▸ AIM OF THE EXERCISE: In the listing below, pick out lines with "toolbar".

▸ SUPPLIED MATERIAL:
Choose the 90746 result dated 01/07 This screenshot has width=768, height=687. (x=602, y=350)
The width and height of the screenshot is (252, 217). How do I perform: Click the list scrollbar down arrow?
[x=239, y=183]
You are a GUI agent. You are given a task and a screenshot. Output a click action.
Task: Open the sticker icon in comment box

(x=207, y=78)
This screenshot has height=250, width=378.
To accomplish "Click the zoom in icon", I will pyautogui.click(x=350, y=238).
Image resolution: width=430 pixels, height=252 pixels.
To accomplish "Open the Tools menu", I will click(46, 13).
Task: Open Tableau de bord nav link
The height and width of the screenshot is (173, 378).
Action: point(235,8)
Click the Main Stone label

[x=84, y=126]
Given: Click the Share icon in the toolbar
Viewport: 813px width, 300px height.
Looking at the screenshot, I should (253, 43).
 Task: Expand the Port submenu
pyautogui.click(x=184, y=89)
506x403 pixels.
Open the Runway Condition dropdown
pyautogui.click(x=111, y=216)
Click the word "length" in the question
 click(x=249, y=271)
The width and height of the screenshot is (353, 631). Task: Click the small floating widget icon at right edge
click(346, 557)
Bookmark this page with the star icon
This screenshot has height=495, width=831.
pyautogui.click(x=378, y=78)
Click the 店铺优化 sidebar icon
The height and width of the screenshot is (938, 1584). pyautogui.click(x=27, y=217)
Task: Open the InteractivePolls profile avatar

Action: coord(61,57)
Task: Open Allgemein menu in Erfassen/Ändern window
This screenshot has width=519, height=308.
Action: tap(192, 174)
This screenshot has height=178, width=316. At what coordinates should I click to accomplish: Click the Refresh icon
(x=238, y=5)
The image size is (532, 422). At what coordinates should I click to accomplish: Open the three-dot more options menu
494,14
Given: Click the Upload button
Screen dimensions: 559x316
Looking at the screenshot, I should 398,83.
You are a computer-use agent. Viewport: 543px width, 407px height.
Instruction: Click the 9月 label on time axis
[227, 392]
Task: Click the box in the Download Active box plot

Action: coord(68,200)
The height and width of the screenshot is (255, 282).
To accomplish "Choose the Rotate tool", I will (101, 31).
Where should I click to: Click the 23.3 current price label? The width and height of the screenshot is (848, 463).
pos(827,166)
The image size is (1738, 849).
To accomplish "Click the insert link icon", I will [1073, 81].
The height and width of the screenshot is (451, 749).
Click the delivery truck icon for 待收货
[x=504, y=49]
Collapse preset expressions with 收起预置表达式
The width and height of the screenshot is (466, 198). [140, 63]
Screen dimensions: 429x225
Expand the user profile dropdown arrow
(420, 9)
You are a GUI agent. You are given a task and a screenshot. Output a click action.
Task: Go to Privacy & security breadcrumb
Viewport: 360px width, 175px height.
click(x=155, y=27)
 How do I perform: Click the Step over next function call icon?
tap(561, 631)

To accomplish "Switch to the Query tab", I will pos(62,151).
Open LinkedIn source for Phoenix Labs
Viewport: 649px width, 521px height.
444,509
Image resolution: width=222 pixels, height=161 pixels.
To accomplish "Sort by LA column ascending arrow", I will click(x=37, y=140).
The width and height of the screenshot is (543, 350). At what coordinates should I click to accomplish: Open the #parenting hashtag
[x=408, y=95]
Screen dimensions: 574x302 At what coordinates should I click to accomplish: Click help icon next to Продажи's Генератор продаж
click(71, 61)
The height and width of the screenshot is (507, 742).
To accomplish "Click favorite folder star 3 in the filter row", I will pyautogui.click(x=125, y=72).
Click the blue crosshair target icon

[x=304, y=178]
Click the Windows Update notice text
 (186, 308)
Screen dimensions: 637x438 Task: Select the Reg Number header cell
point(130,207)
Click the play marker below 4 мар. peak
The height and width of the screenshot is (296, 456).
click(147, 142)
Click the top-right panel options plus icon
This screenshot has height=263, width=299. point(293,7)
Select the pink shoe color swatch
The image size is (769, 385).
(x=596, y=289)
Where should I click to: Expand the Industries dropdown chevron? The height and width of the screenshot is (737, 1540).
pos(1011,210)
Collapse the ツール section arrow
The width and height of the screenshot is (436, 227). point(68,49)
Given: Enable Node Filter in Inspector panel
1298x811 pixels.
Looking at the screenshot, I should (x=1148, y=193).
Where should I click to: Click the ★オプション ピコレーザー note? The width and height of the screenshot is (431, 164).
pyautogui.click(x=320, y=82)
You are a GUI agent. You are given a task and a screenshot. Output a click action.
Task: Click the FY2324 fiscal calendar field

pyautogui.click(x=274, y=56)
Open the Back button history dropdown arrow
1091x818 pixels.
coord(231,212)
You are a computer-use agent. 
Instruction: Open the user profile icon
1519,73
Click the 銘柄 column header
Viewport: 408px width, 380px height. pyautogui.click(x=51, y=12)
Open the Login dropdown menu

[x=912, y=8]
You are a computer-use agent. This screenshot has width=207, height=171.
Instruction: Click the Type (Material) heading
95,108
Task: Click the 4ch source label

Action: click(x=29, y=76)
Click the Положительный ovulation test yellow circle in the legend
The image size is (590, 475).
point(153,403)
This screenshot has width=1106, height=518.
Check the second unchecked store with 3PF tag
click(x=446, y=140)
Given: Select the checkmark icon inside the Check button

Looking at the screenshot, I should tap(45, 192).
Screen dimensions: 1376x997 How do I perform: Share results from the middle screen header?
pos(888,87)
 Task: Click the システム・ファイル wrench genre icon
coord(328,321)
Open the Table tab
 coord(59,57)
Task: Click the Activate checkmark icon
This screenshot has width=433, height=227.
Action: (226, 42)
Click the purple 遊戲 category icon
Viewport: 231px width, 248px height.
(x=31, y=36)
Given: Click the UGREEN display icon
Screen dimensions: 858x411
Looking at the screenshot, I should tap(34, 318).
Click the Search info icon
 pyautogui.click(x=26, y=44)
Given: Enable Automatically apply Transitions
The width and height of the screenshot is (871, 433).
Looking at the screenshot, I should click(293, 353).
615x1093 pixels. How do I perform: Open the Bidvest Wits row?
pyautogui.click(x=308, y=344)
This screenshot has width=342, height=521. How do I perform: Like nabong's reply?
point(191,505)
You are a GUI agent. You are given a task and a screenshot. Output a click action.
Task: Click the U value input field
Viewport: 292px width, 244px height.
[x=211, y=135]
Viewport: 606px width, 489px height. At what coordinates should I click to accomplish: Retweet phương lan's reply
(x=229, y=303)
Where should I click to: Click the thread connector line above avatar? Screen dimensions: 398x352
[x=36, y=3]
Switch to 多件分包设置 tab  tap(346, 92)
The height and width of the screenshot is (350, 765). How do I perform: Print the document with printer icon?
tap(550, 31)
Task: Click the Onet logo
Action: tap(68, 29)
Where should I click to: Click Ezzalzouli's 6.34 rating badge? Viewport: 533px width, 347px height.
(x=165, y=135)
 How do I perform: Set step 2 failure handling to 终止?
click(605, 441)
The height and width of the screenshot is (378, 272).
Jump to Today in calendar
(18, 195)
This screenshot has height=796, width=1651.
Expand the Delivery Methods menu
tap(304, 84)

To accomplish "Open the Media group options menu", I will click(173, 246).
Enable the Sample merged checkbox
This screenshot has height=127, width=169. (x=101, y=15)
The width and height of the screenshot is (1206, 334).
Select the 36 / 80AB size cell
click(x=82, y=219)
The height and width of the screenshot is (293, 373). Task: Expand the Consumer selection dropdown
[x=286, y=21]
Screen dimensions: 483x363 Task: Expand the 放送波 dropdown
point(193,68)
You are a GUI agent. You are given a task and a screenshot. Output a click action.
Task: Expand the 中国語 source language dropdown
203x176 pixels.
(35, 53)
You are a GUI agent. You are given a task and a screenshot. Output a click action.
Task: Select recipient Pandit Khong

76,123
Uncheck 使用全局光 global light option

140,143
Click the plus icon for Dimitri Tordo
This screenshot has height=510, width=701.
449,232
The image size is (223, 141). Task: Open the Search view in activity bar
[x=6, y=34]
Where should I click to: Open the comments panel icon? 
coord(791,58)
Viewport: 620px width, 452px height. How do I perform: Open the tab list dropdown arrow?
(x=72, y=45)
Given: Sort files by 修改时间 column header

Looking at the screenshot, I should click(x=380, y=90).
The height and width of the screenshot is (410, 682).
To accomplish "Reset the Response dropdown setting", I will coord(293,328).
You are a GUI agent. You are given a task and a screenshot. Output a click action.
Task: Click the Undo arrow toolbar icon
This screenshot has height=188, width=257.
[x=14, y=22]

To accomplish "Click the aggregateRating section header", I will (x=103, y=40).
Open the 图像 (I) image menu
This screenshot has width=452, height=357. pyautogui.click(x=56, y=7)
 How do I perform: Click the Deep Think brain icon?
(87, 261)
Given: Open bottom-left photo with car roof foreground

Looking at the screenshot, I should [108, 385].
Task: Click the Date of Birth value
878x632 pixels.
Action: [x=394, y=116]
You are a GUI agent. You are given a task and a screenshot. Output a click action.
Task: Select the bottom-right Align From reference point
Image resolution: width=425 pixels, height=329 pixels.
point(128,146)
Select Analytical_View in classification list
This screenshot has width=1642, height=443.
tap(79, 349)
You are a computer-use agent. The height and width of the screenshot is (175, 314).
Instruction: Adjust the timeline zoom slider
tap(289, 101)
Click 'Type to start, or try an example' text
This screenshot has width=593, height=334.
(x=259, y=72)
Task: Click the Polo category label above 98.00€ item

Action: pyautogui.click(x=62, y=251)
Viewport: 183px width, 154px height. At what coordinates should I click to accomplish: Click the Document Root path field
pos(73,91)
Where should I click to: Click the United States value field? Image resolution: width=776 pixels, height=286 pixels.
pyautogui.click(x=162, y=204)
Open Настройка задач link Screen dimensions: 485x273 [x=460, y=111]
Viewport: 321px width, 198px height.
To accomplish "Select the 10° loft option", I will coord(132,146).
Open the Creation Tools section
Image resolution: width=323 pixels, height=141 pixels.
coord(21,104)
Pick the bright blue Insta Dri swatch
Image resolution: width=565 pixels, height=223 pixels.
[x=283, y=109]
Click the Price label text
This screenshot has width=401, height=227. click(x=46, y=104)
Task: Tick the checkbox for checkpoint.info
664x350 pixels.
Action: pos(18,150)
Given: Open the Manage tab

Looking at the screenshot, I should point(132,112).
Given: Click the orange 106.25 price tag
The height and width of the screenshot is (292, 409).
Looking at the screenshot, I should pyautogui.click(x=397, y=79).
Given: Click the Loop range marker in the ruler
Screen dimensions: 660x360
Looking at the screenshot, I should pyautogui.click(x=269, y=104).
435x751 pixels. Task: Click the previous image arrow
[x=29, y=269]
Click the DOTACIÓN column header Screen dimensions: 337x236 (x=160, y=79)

▸ EXERCISE SOLUTION:
Given: Click the Share icon in the toolbar
Task: Click the Undo arrow toolbar icon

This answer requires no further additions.